_Supplied data_
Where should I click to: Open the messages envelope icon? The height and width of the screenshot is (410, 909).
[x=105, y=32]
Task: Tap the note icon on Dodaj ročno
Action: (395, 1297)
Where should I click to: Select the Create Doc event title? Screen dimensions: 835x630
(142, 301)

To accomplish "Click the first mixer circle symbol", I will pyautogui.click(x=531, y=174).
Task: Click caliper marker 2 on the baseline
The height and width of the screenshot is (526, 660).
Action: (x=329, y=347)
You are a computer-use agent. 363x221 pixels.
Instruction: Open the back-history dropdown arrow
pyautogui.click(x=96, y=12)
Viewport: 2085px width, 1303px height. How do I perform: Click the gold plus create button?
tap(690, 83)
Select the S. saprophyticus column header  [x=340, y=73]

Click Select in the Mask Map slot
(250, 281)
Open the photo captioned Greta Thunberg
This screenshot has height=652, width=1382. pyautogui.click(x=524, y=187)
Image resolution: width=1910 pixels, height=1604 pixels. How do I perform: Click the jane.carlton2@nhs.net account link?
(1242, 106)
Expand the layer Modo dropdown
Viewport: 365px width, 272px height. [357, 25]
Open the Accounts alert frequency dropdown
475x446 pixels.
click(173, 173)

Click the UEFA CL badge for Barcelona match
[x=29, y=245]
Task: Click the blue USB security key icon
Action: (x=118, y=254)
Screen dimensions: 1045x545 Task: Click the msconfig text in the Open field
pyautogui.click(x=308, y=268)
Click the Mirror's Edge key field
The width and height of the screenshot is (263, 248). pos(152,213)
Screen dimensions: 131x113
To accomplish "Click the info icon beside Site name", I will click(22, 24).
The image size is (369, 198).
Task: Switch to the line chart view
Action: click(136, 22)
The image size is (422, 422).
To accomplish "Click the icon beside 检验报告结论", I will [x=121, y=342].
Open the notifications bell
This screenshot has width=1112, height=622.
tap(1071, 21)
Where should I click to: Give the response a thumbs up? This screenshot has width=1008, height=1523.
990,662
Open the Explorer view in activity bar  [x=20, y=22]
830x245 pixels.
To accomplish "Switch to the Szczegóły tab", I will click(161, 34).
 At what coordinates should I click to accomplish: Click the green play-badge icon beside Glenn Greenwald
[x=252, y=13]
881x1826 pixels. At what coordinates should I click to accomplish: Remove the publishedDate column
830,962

_Task details_
Using the records above, write out exactly the lines from the one containing "Expand the layer Modo dropdown" through the last, and add nothing.

_Output of the task_
Expand the layer Modo dropdown
Viewport: 365px width, 272px height. [357, 25]
Open the Accounts alert frequency dropdown
475x446 pixels.
click(173, 173)

Click the UEFA CL badge for Barcelona match
[x=29, y=245]
Task: Click the blue USB security key icon
Action: (x=118, y=254)
Screen dimensions: 1045x545 Task: Click the msconfig text in the Open field
pyautogui.click(x=308, y=268)
Click the Mirror's Edge key field
The width and height of the screenshot is (263, 248). pos(152,213)
Screen dimensions: 131x113
To accomplish "Click the info icon beside Site name", I will click(22, 24).
The image size is (369, 198).
Task: Switch to the line chart view
Action: click(136, 22)
The image size is (422, 422).
To accomplish "Click the icon beside 检验报告结论", I will [x=121, y=342].
Open the notifications bell
This screenshot has width=1112, height=622.
tap(1071, 21)
Where should I click to: Give the response a thumbs up? This screenshot has width=1008, height=1523.
990,662
Open the Explorer view in activity bar  [x=20, y=22]
830x245 pixels.
To accomplish "Switch to the Szczegóły tab", I will click(161, 34).
 At what coordinates should I click to accomplish: Click the green play-badge icon beside Glenn Greenwald
[x=252, y=13]
881x1826 pixels. At what coordinates should I click to accomplish: Remove the publishedDate column
830,962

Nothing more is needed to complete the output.